Proxicom
- Company type: Private
- Industry: Automotive, Financial Services, Retail & Consumer Goods, Healthcare, Technology & Media, Government, Energy & Utilities, and Industrial Materials & Goods
- Founded: 1991
- Headquarters: New York, New York, United States
- Key people: Raul Fernandez, CEO Paul Cooley, President Blue Van Dyke, EVP, Sales and Marketing Ann Gaglioti, EVP, Operations Tim Warder, SVP, Corp. Strategy
- Products: Interactive Strategy & Optimization; Creative Design & User Experience; Marketing Services; Technology, Development & Systems Integration

= Proxicom =

Proxicom, Inc. was an interactive agency that developed custom-tailored interactive and web-enabled solutions. The company was founded in 1991 by American entrepreneur Raul Fernandez.

==History==
In 1997, Proxicom launched its e-commerce website Polymerland. Created as an online platform to facilitate online sales and customer interactions and to digitalize plastic distribution.

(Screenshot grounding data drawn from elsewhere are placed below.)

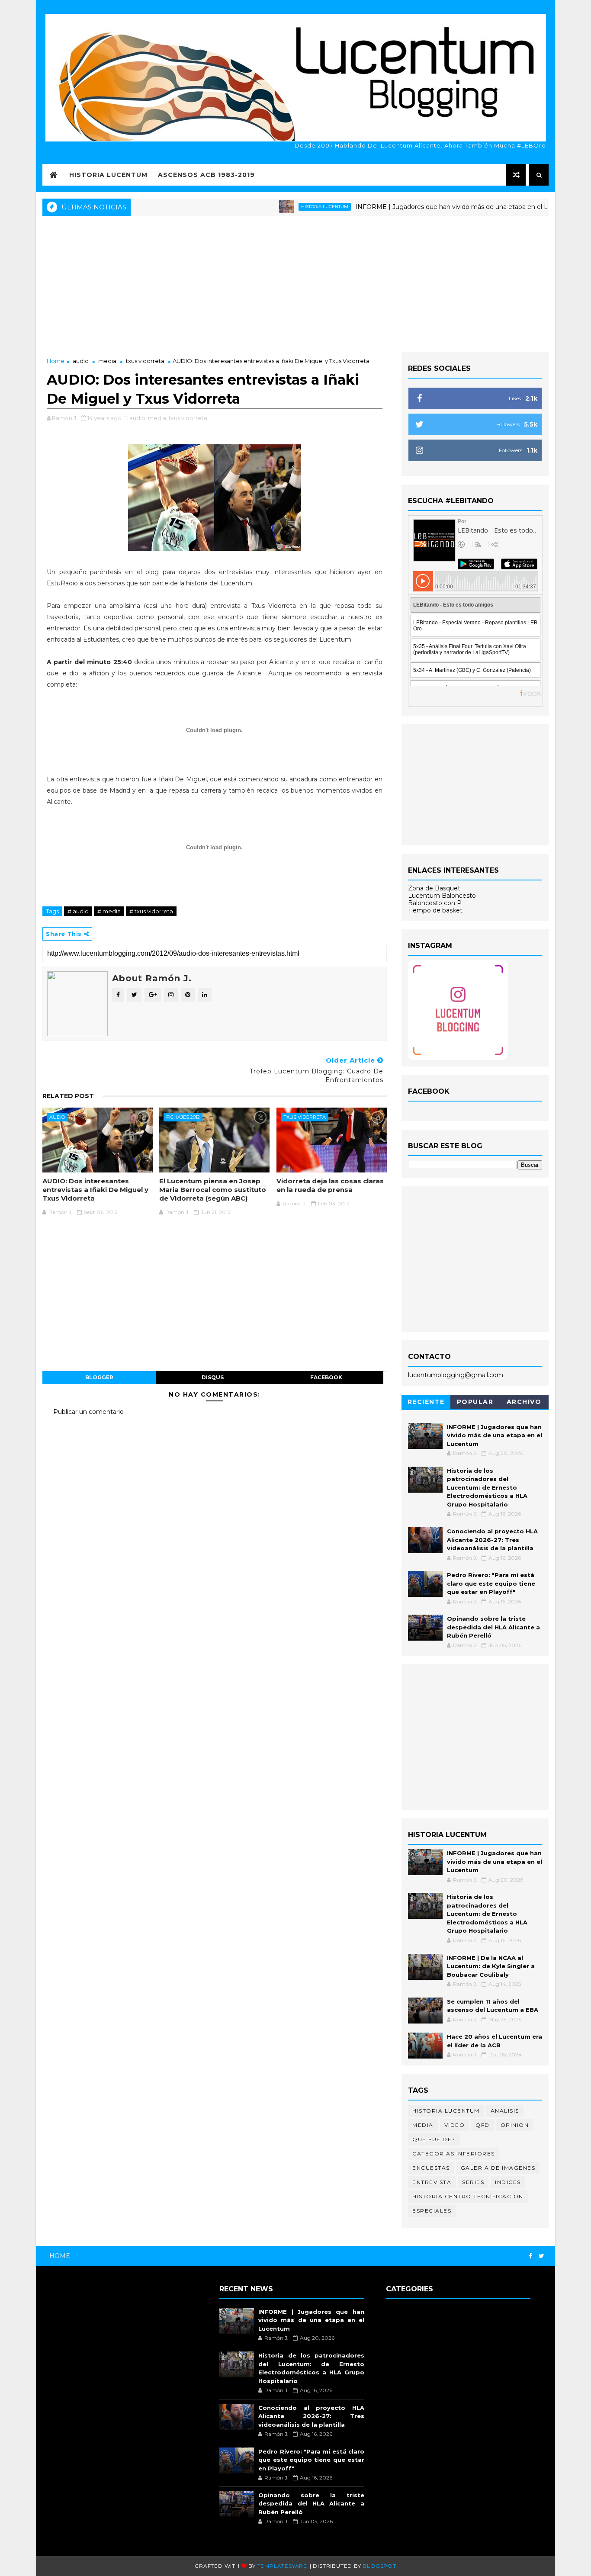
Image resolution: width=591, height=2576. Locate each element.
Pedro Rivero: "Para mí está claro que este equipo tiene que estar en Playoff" (491, 1583)
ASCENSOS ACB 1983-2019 (206, 175)
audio (81, 360)
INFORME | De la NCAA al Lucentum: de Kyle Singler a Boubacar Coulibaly (491, 1966)
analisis (505, 2110)
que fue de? (434, 2139)
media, (157, 417)
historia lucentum (275, 206)
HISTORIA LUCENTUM (108, 175)
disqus (213, 1377)
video (454, 2125)
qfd (482, 2125)
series (473, 2182)
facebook (326, 1377)
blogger (99, 1377)
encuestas (431, 2168)
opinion (515, 2125)
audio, (138, 417)
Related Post (68, 1096)
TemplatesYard (282, 2566)
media (107, 360)
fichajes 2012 (183, 1117)
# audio (78, 911)
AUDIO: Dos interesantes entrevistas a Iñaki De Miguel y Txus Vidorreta (95, 1190)
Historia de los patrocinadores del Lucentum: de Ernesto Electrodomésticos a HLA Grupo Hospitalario (487, 1487)
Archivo (524, 1402)
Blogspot (379, 2566)
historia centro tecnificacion (468, 2196)
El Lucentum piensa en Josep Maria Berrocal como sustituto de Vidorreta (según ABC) (212, 1190)
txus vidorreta (145, 360)
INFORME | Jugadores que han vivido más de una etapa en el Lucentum (416, 207)
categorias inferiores (453, 2153)
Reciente (426, 1402)
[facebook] (530, 2256)
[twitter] (541, 2256)
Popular (475, 1402)
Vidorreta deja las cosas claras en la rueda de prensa (330, 1185)
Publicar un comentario (88, 1412)
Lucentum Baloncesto (442, 895)
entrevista (431, 2182)
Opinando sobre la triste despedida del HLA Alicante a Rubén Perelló (493, 1627)
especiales (431, 2210)
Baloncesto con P (435, 903)
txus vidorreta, (189, 417)
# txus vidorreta (151, 911)
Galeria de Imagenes (498, 2168)
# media (109, 911)
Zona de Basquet (434, 888)
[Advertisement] (295, 283)
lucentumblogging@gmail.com (455, 1375)
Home (55, 360)
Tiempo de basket (435, 910)
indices (508, 2182)
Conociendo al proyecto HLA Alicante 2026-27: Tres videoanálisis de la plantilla (492, 1539)
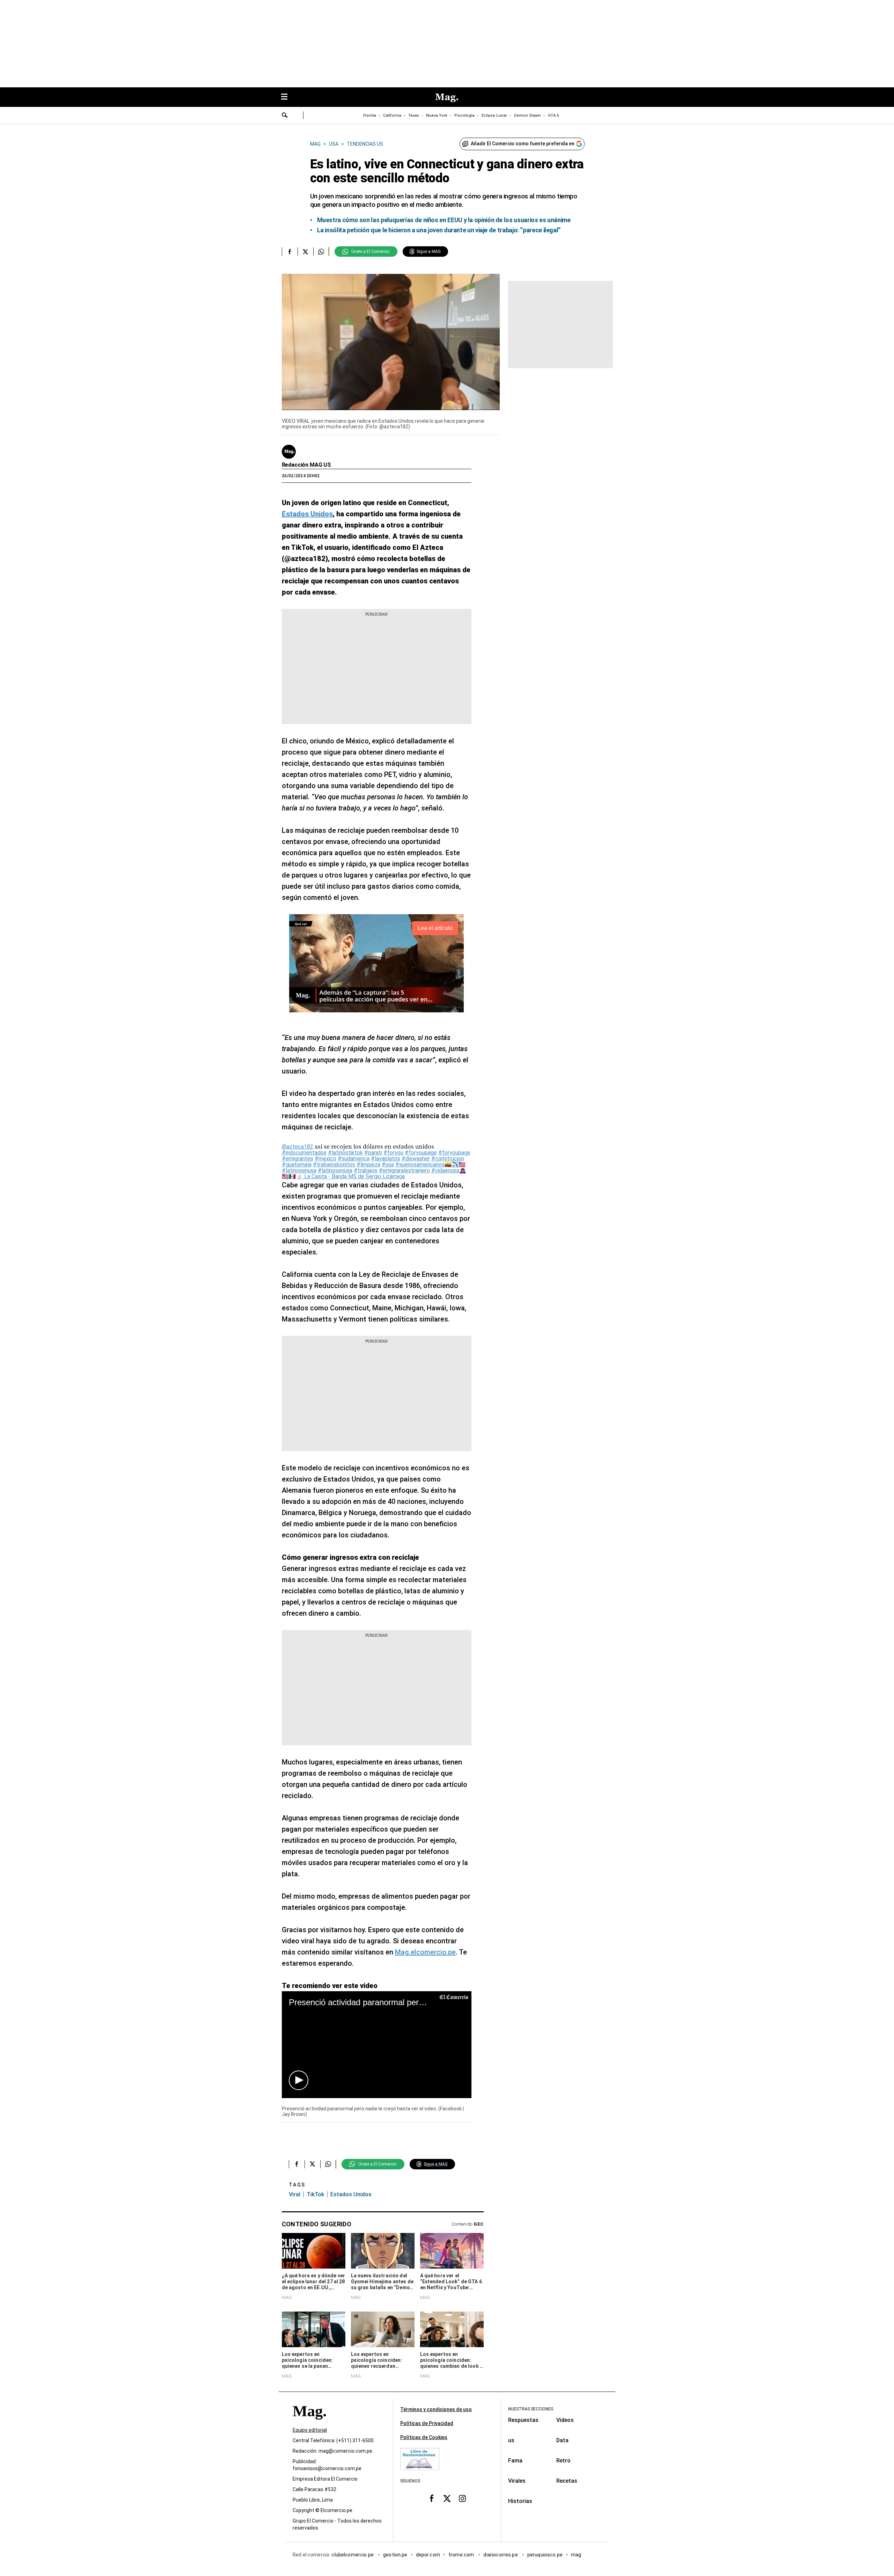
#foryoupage (421, 1152)
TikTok (315, 2194)
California (392, 115)
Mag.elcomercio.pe (425, 1952)
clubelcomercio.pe (353, 2554)
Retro (563, 2460)
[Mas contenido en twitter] (447, 2498)
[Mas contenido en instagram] (462, 2498)
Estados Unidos (351, 2194)
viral (294, 2194)
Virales (517, 2480)
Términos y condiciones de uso (436, 2409)
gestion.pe (395, 2554)
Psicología (464, 115)
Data (562, 2440)
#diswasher (416, 1158)
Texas (413, 115)
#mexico (325, 1158)
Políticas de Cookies (423, 2437)
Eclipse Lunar (494, 115)
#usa (388, 1164)
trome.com (461, 2554)
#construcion (447, 1158)
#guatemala (297, 1164)
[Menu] (287, 97)
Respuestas (523, 2420)
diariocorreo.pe (501, 2554)
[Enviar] (285, 115)
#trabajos (366, 1170)
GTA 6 (553, 115)
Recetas (566, 2480)
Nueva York (436, 115)
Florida (369, 115)
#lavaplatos (385, 1158)
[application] (376, 2044)
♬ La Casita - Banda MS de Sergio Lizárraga (351, 1176)
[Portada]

Proxicom purchased Ibis Consulting, a technical integration firm located in San Francisco, California, in September 1998, and in May 1999 acquired Adhoc group, a user experience and creative design boutique based in Sausalito, California.

In 1998, Proxicom acquired first customers in Europe, starting with projects at BMW Financial Services in Munich, Germany, where the first office was opened outside of the U.S.

On April 14, 1999, Proxicom became a publicly traded organization listed on the NASDAQ stock exchange under the trading symbol PXCM. This IPO netted Proxicom investors $58.5 million and Proxicom became known as one of the "little five" — competing against MarchFirst/CKS-Web, Sapient, Scient, and Viant — within the interactive consulting arena.

In June 1999, Michael D. Beck was promoted to Executive Vice President, Client Services for the Americas and Proxicom grew to more than $200 million in revenues in 2000 with approximately 1,700 workers. Beck would later join The IQ Business Group, Inc. (IQBG) as president and CEO. In January and February of that year, Michael Hansen and Heiner Rutt joined the company as vice president for international operations and president respectively. Rutt left to join the Carlyle Group, the global private equity firm in 2002, and Hansen moved to Bertelsmann in 2001.

- The Dot Com Bubble
In April 2001, Proxicom was purchased by Dimension Data, a South African-based networking services company. Dimension Data focused on the design, development, and construction of networking systems for global organizations.

==The Rebirth==
In 2004, The Gores Group LLC, a privately held investment firm based in Los Angeles, purchased Proxicom from Dimension Data. In 2005, Proxicom expanded its industry offerings through the purchase of a healthcare services firm, Daou Systems, Inc.

In 2007, Proxicom was purchased by iCrossing.